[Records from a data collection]
_ _ _ _ _

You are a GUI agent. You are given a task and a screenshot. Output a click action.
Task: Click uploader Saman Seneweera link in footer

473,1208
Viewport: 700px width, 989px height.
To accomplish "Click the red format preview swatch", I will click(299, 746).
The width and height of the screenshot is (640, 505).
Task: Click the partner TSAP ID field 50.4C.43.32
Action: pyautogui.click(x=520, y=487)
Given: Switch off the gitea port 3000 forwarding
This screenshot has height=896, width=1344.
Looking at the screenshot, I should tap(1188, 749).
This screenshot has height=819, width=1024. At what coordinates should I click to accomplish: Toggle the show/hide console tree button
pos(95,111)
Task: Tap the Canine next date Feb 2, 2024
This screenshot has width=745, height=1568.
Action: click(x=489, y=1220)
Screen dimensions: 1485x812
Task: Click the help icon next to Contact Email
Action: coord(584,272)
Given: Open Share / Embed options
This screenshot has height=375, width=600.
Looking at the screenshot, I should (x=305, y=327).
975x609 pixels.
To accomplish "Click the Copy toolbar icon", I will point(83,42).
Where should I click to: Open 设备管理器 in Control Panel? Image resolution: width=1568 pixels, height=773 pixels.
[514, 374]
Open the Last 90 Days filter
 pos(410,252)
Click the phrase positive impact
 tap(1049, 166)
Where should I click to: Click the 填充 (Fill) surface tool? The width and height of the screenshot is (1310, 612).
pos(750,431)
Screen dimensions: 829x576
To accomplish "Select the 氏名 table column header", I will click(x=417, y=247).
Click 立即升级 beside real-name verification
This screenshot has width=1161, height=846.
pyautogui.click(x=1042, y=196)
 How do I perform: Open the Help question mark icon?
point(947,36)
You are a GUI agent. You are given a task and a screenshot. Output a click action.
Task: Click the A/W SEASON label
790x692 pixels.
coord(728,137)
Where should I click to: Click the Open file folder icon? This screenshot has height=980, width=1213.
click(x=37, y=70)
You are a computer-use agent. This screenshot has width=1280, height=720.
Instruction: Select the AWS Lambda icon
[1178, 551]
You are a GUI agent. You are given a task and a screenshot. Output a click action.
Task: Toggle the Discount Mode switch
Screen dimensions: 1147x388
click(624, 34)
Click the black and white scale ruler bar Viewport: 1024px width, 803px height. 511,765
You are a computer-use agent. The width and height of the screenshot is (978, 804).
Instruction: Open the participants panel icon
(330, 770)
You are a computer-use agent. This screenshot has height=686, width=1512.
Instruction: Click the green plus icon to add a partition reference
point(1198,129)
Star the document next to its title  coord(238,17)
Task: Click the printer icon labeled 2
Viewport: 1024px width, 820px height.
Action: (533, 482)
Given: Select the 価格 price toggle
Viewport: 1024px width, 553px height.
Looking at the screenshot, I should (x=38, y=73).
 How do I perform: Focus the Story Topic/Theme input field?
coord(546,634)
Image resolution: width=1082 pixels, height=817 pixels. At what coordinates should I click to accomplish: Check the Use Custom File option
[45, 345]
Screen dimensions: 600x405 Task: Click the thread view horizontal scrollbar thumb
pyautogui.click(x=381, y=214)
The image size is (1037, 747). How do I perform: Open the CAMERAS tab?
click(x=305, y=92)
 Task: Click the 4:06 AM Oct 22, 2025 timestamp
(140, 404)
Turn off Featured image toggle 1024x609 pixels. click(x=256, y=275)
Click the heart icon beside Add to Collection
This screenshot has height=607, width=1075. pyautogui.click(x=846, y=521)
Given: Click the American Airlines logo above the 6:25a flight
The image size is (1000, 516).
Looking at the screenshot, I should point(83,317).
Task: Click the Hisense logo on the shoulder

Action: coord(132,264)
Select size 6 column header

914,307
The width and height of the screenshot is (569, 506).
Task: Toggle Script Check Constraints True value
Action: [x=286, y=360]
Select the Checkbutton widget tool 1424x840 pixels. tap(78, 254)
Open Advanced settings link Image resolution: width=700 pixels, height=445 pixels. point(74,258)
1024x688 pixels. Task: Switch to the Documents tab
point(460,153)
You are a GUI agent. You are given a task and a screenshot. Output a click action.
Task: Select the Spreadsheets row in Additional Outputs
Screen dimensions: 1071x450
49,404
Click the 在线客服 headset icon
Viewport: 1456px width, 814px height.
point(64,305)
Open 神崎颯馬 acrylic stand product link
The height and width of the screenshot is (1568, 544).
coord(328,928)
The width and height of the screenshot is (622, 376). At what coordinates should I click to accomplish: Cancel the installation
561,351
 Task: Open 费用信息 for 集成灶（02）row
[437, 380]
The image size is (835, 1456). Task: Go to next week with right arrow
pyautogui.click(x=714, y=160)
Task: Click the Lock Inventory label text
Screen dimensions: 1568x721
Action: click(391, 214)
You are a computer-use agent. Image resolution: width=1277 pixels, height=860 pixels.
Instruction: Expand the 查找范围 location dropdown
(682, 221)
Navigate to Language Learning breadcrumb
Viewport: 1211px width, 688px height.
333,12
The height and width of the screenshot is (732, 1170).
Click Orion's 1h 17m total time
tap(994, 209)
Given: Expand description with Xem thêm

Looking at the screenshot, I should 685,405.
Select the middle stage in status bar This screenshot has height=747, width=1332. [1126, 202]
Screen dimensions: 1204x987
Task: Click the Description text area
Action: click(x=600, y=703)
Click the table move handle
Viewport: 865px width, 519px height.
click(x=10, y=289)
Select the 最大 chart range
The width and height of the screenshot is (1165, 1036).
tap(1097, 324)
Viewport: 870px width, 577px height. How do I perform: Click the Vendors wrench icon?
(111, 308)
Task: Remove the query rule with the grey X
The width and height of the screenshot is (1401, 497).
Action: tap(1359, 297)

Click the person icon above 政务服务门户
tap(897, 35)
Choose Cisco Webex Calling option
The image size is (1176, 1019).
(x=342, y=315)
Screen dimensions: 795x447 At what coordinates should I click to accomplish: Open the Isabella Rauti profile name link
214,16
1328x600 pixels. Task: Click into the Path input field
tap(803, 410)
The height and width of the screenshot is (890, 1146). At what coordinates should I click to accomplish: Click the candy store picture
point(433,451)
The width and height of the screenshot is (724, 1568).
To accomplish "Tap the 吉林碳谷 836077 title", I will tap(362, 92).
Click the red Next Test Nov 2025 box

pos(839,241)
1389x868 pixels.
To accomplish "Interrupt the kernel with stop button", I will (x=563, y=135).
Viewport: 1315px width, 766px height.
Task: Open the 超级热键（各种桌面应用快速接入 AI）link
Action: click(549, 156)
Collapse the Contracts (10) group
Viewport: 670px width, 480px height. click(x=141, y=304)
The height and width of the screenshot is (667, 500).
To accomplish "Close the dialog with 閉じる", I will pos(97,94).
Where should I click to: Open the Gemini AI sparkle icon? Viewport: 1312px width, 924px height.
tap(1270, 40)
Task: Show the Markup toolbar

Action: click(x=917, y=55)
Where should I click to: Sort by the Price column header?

_ _ _ _ _

> **Exercise**
All the data above must be copied again. Leave nothing out.

> **Solution**
You are a GUI agent. You are given a task and a screenshot. Output a click action.
Task: Click uploader Saman Seneweera link in footer

473,1208
Viewport: 700px width, 989px height.
To accomplish "Click the red format preview swatch", I will click(299, 746).
The width and height of the screenshot is (640, 505).
Task: Click the partner TSAP ID field 50.4C.43.32
Action: pyautogui.click(x=520, y=487)
Given: Switch off the gitea port 3000 forwarding
This screenshot has height=896, width=1344.
Looking at the screenshot, I should tap(1188, 749).
This screenshot has height=819, width=1024. At what coordinates should I click to accomplish: Toggle the show/hide console tree button
pos(95,111)
Task: Tap the Canine next date Feb 2, 2024
This screenshot has width=745, height=1568.
Action: click(x=489, y=1220)
Screen dimensions: 1485x812
Task: Click the help icon next to Contact Email
Action: coord(584,272)
Given: Open Share / Embed options
This screenshot has height=375, width=600.
Looking at the screenshot, I should (x=305, y=327).
975x609 pixels.
To accomplish "Click the Copy toolbar icon", I will point(83,42).
Where should I click to: Open 设备管理器 in Control Panel? Image resolution: width=1568 pixels, height=773 pixels.
[514, 374]
Open the Last 90 Days filter
 pos(410,252)
Click the phrase positive impact
 tap(1049, 166)
Where should I click to: Click the 填充 (Fill) surface tool? The width and height of the screenshot is (1310, 612).
pos(750,431)
Screen dimensions: 829x576
To accomplish "Select the 氏名 table column header", I will click(x=417, y=247).
Click 立即升级 beside real-name verification
This screenshot has width=1161, height=846.
pyautogui.click(x=1042, y=196)
 How do I perform: Open the Help question mark icon?
point(947,36)
You are a GUI agent. You are given a task and a screenshot. Output a click action.
Task: Click the A/W SEASON label
790x692 pixels.
coord(728,137)
Where should I click to: Click the Open file folder icon? This screenshot has height=980, width=1213.
click(x=37, y=70)
You are a computer-use agent. This screenshot has width=1280, height=720.
Instruction: Select the AWS Lambda icon
[1178, 551]
You are a GUI agent. You are given a task and a screenshot. Output a click action.
Task: Toggle the Discount Mode switch
Screen dimensions: 1147x388
click(624, 34)
Click the black and white scale ruler bar Viewport: 1024px width, 803px height. 511,765
You are a computer-use agent. The width and height of the screenshot is (978, 804).
Instruction: Open the participants panel icon
(330, 770)
You are a computer-use agent. This screenshot has height=686, width=1512.
Instruction: Click the green plus icon to add a partition reference
point(1198,129)
Star the document next to its title  coord(238,17)
Task: Click the printer icon labeled 2
Viewport: 1024px width, 820px height.
Action: (533, 482)
Given: Select the 価格 price toggle
Viewport: 1024px width, 553px height.
Looking at the screenshot, I should (x=38, y=73).
 How do I perform: Focus the Story Topic/Theme input field?
coord(546,634)
Image resolution: width=1082 pixels, height=817 pixels. At what coordinates should I click to accomplish: Check the Use Custom File option
[45, 345]
Screen dimensions: 600x405 Task: Click the thread view horizontal scrollbar thumb
pyautogui.click(x=381, y=214)
The image size is (1037, 747). How do I perform: Open the CAMERAS tab?
click(x=305, y=92)
 Task: Click the 4:06 AM Oct 22, 2025 timestamp
(140, 404)
Turn off Featured image toggle 1024x609 pixels. click(x=256, y=275)
Click the heart icon beside Add to Collection
This screenshot has height=607, width=1075. pyautogui.click(x=846, y=521)
Given: Click the American Airlines logo above the 6:25a flight
The image size is (1000, 516).
Looking at the screenshot, I should point(83,317).
Task: Click the Hisense logo on the shoulder

Action: coord(132,264)
Select size 6 column header

914,307
The width and height of the screenshot is (569, 506).
Task: Toggle Script Check Constraints True value
Action: [x=286, y=360]
Select the Checkbutton widget tool 1424x840 pixels. tap(78, 254)
Open Advanced settings link Image resolution: width=700 pixels, height=445 pixels. point(74,258)
1024x688 pixels. Task: Switch to the Documents tab
point(460,153)
You are a GUI agent. You are given a task and a screenshot. Output a click action.
Task: Select the Spreadsheets row in Additional Outputs
Screen dimensions: 1071x450
49,404
Click the 在线客服 headset icon
Viewport: 1456px width, 814px height.
point(64,305)
Open 神崎颯馬 acrylic stand product link
The height and width of the screenshot is (1568, 544).
coord(328,928)
The width and height of the screenshot is (622, 376). At what coordinates should I click to accomplish: Cancel the installation
561,351
 Task: Open 费用信息 for 集成灶（02）row
[437, 380]
The image size is (835, 1456). Task: Go to next week with right arrow
pyautogui.click(x=714, y=160)
Task: Click the Lock Inventory label text
Screen dimensions: 1568x721
Action: click(391, 214)
You are a computer-use agent. Image resolution: width=1277 pixels, height=860 pixels.
Instruction: Expand the 查找范围 location dropdown
(682, 221)
Navigate to Language Learning breadcrumb
Viewport: 1211px width, 688px height.
333,12
The height and width of the screenshot is (732, 1170).
Click Orion's 1h 17m total time
tap(994, 209)
Given: Expand description with Xem thêm

Looking at the screenshot, I should 685,405.
Select the middle stage in status bar This screenshot has height=747, width=1332. [1126, 202]
Screen dimensions: 1204x987
Task: Click the Description text area
Action: click(x=600, y=703)
Click the table move handle
Viewport: 865px width, 519px height.
click(x=10, y=289)
Select the 最大 chart range
The width and height of the screenshot is (1165, 1036).
tap(1097, 324)
Viewport: 870px width, 577px height. How do I perform: Click the Vendors wrench icon?
(111, 308)
Task: Remove the query rule with the grey X
The width and height of the screenshot is (1401, 497).
Action: tap(1359, 297)

Click the person icon above 政务服务门户
tap(897, 35)
Choose Cisco Webex Calling option
The image size is (1176, 1019).
(x=342, y=315)
Screen dimensions: 795x447 At what coordinates should I click to accomplish: Open the Isabella Rauti profile name link
214,16
1328x600 pixels. Task: Click into the Path input field
tap(803, 410)
The height and width of the screenshot is (890, 1146). At what coordinates should I click to accomplish: Click the candy store picture
point(433,451)
The width and height of the screenshot is (724, 1568).
To accomplish "Tap the 吉林碳谷 836077 title", I will tap(362, 92).
Click the red Next Test Nov 2025 box

pos(839,241)
1389x868 pixels.
To accomplish "Interrupt the kernel with stop button", I will (x=563, y=135).
Viewport: 1315px width, 766px height.
Task: Open the 超级热键（各种桌面应用快速接入 AI）link
Action: click(549, 156)
Collapse the Contracts (10) group
Viewport: 670px width, 480px height. click(x=141, y=304)
The height and width of the screenshot is (667, 500).
To accomplish "Close the dialog with 閉じる", I will pos(97,94).
Where should I click to: Open the Gemini AI sparkle icon? Viewport: 1312px width, 924px height.
tap(1270, 40)
Task: Show the Markup toolbar

Action: click(x=917, y=55)
Where should I click to: Sort by the Price column header?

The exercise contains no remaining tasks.